[Provided passage]
Reductions in memory

In this benchmark we will compare ironArray’s performance with Zarr, HDF5, Numpy and TileDB. We will work with the data used in the Reductions tutorial with the default chunk shapes for every library and compute the same reduction for every case with in memory operands. It is important to stress that we are using defaults for every library, which are typically fine tuned for general performance; this is a pretty fair way to compare them without spending long time optimizing for every one.

Let’s go:

[1]:
%load_ext memprofiler

import numpy as np
import iarray as ia
import os
import zarr
import dask.array as da
import h5py
import hdf5plugin as h5plugin
from numcodecs import Blosc
import tiledb
[2]:
!du -sh ../tutorials/precip-3m.iarr
809M    ../tutorials/precip-3m.iarr

ironArray

[3]:
%%time

ia_precip = ia.load("../tutorials/precip-3m.iarr")
print(ia_precip.shape)
print("cratio: ", round(ia_precip.cratio, 2))
chunks = ia_precip.chunks
print(ia_precip.info)
(3, 720, 721, 1440)
cratio:  12.82
type   : IArray
shape  : (3, 720, 721, 1440)
chunks : (1, 128, 128, 256)
blocks : (1, 16, 32, 64)
cratio : 12.82

CPU times: user 3.17 ms, sys: 230 ms, total: 233 ms
Wall time: 232 ms
[4]:
%%mprof_run 1.iarray::mean_memory
ia_reduc = ia.mean(ia_precip, axis=(3, 2, 0)).data
memprofiler: used 35.37 MiB RAM (peak of 35.37 MiB) in 0.6422 s, total RAM usage 1067.45 MiB

Zarr

[5]:
precip_zarr = zarr.array(ia_precip.data)
print(precip_zarr.info)
precip_zdask = da.from_zarr(precip_zarr)
Type               : zarr.core.Array
Data type          : float32
Shape              : (3, 720, 721, 1440)
Chunk shape        : (1, 90, 91, 180)
Order              : C
Read-only          : False
Compressor         : Blosc(cname='lz4', clevel=5, shuffle=SHUFFLE, blocksize=0)
Store type         : builtins.dict
No. bytes          : 8970393600 (8.4G)
No. bytes stored   : 1021932468 (974.6M)

[Raw data]

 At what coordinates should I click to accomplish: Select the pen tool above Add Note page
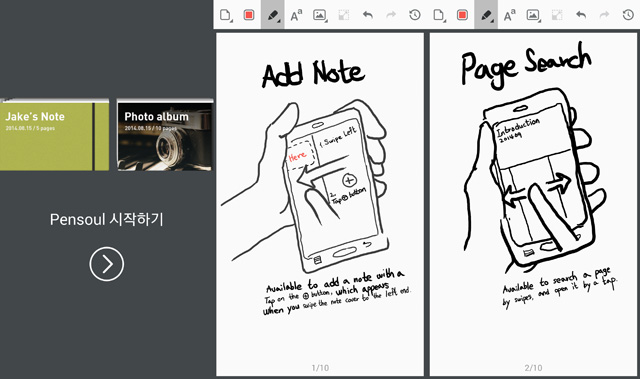(x=273, y=15)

[Request]
Copy verbatim the stretch of the reductions benchmark text from "print(precip_zarr.info)" through "clevel=5, shuffle=SHUFFLE, blocksize=0)". The listing is separate from the reductions benchmark text.

[Answer in full]
print(precip_zarr.info)
precip_zdask = da.from_zarr(precip_zarr)
Type               : zarr.core.Array
Data type          : float32
Shape              : (3, 720, 721, 1440)
Chunk shape        : (1, 90, 91, 180)
Order              : C
Read-only          : False
Compressor         : Blosc(cname='lz4', clevel=5, shuffle=SHUFFLE, blocksize=0)